■ **WORK REQUIRED**: Could you repeat the entries below word for word, leaving nothing out?

*** Opening DATASET RECORDS ***

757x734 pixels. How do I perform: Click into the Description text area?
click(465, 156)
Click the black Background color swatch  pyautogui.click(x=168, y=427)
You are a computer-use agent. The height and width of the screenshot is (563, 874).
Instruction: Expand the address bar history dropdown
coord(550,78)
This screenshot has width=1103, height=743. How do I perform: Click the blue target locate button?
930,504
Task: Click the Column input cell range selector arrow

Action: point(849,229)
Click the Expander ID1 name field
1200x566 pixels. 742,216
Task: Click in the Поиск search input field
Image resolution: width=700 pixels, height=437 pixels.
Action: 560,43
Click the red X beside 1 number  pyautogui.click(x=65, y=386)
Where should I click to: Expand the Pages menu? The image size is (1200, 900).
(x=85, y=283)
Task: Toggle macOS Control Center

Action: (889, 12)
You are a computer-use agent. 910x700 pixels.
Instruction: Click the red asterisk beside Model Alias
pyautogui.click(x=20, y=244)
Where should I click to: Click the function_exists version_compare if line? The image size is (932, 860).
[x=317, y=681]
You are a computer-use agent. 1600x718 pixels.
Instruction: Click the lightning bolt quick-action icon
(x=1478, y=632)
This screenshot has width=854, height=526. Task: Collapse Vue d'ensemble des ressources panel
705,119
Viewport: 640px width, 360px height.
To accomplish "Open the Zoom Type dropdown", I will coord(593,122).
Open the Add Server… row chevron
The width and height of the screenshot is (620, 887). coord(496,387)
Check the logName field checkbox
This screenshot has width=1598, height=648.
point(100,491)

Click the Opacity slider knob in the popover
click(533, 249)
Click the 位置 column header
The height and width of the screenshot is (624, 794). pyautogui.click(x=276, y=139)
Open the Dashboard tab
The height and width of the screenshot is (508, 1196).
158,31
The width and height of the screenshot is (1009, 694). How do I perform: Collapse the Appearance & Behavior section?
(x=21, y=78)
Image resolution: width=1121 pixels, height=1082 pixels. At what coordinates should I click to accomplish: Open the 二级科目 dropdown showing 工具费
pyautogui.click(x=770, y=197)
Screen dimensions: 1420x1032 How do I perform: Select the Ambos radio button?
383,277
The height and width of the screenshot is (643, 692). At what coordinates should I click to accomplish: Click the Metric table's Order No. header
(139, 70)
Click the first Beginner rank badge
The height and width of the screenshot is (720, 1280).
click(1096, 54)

*** Closing DATASET RECORDS ***

■ **OUTPUT FOR THIS EXERCISE**:
757x734 pixels. How do I perform: Click into the Description text area?
click(465, 156)
Click the black Background color swatch  pyautogui.click(x=168, y=427)
You are a computer-use agent. The height and width of the screenshot is (563, 874).
Instruction: Expand the address bar history dropdown
coord(550,78)
This screenshot has width=1103, height=743. How do I perform: Click the blue target locate button?
930,504
Task: Click the Column input cell range selector arrow

Action: point(849,229)
Click the Expander ID1 name field
1200x566 pixels. 742,216
Task: Click in the Поиск search input field
Image resolution: width=700 pixels, height=437 pixels.
Action: 560,43
Click the red X beside 1 number  pyautogui.click(x=65, y=386)
Where should I click to: Expand the Pages menu? The image size is (1200, 900).
(x=85, y=283)
Task: Toggle macOS Control Center

Action: (889, 12)
You are a computer-use agent. 910x700 pixels.
Instruction: Click the red asterisk beside Model Alias
pyautogui.click(x=20, y=244)
Where should I click to: Click the function_exists version_compare if line? The image size is (932, 860).
[x=317, y=681]
You are a computer-use agent. 1600x718 pixels.
Instruction: Click the lightning bolt quick-action icon
(x=1478, y=632)
This screenshot has width=854, height=526. Task: Collapse Vue d'ensemble des ressources panel
705,119
Viewport: 640px width, 360px height.
To accomplish "Open the Zoom Type dropdown", I will coord(593,122).
Open the Add Server… row chevron
The width and height of the screenshot is (620, 887). coord(496,387)
Check the logName field checkbox
This screenshot has width=1598, height=648.
point(100,491)

Click the Opacity slider knob in the popover
click(533, 249)
Click the 位置 column header
The height and width of the screenshot is (624, 794). pyautogui.click(x=276, y=139)
Open the Dashboard tab
The height and width of the screenshot is (508, 1196).
158,31
The width and height of the screenshot is (1009, 694). How do I perform: Collapse the Appearance & Behavior section?
(x=21, y=78)
Image resolution: width=1121 pixels, height=1082 pixels. At what coordinates should I click to accomplish: Open the 二级科目 dropdown showing 工具费
pyautogui.click(x=770, y=197)
Screen dimensions: 1420x1032 How do I perform: Select the Ambos radio button?
383,277
The height and width of the screenshot is (643, 692). At what coordinates should I click to accomplish: Click the Metric table's Order No. header
(139, 70)
Click the first Beginner rank badge
The height and width of the screenshot is (720, 1280).
click(1096, 54)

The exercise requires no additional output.